To drive home his point that he is finished discussing his run in Boston, Valentine has purchased full-page advertisements in newspapers such as The Boston Globe, Boston Herald, Boston Metro and Providence Journal which will run on a daily basis throughout the baseball season. The spots will ask fans to kindly forget about 2012.

“The point of this ad campaign is, I want everyone to know it’s over now. I am finished talking about it. Starting now. That’s what this is about. These newspaper ads will remind everybody on a daily basis that I don’t think about Boston anymore. Starting right now. I swear. I want fans to open the sports section every day and see my face staring at them and just know I have moved on. Today is a new day. Tomorrow is, too.”

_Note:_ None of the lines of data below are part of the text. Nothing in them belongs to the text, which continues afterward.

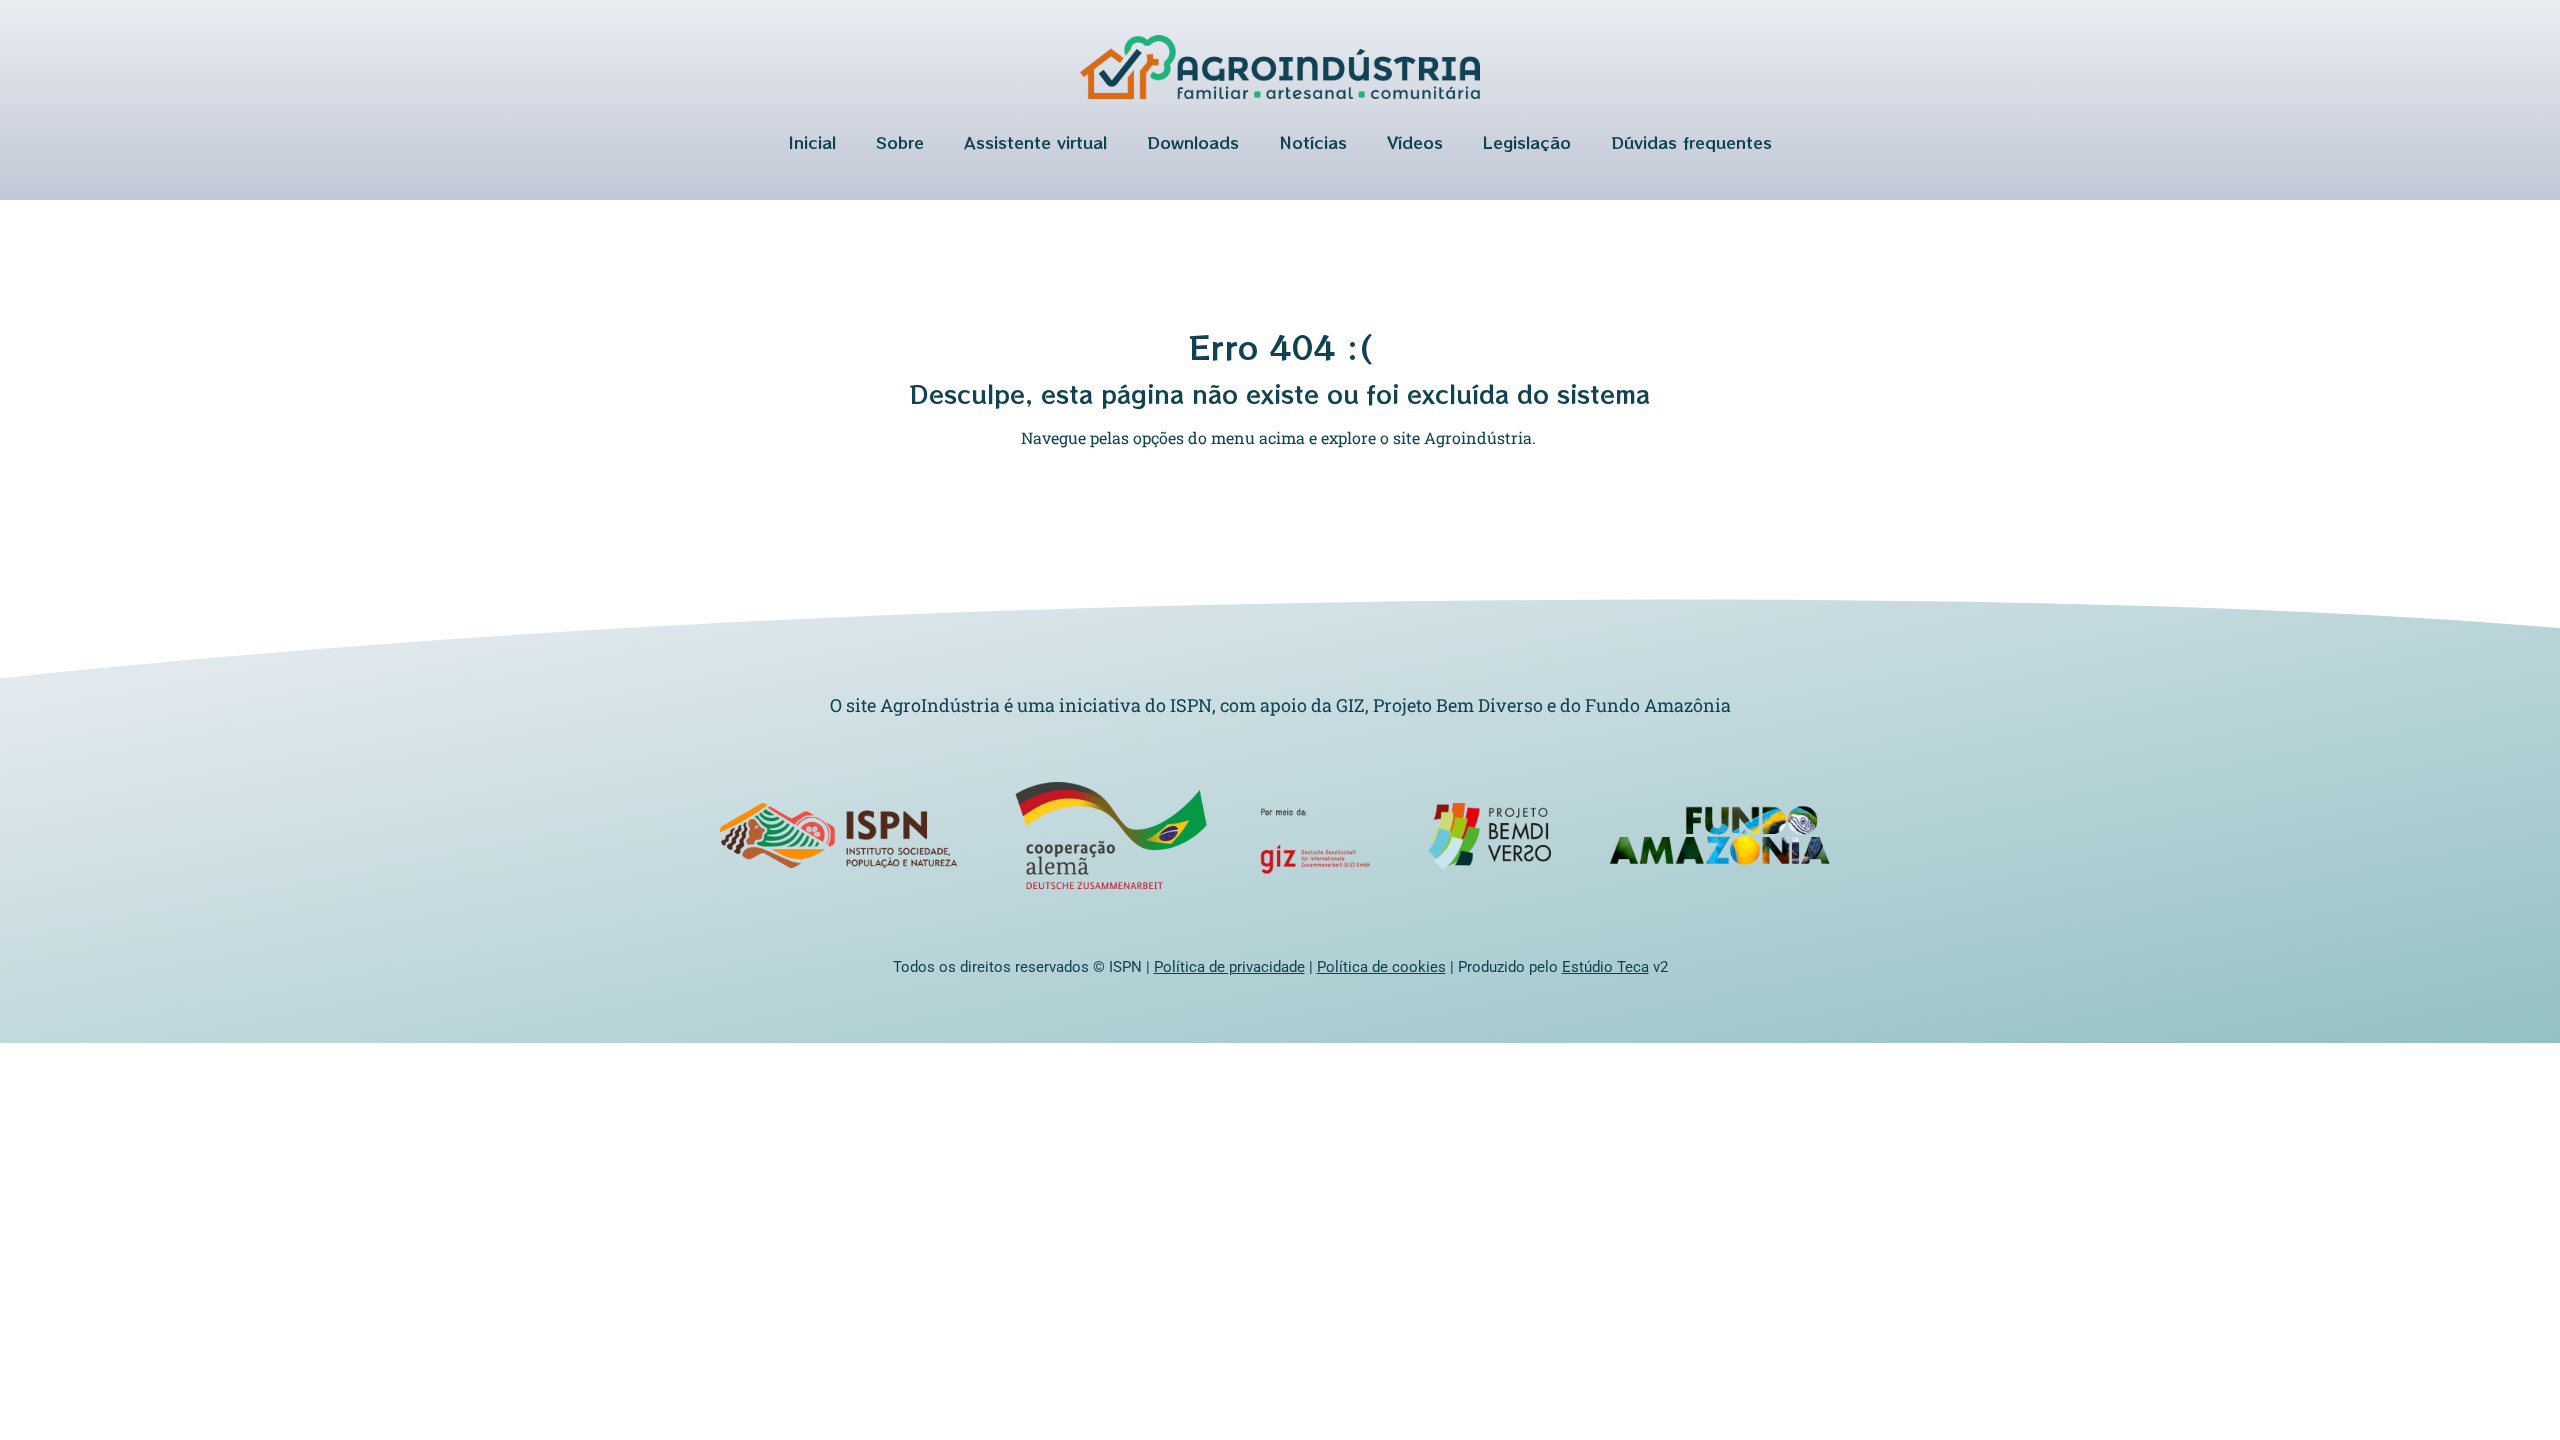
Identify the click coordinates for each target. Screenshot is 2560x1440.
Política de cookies (1381, 967)
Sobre (900, 142)
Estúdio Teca (1605, 967)
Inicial (812, 142)
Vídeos (1415, 142)
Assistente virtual (1035, 142)
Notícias (1313, 142)
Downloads (1193, 142)
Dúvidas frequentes (1691, 142)
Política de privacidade (1229, 967)
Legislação (1527, 142)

The viral campaign won’t stop there.

“We’ve got some YouTube videos and things that I’m going to post to a Facebook page. I’ll also be appearing at various bookstores around New England to autograph copies of Dan Shaughnessy’s biography of my predecessor, Terry Francona. Oh yeah, also, television ads will run after the top halves of the first, third, fifth and eighth innings of each NESN telecast. That will be a series where I’ll talk about things that happened last year and why they don’t matter anymore. And yes, there is a breakfast cereal in the works too.”

An official press release will be blasted later today providing Valentine’s cell phone number in order to field any and all future inquiries about his time as Red Sox manager, which he is now finished discussing.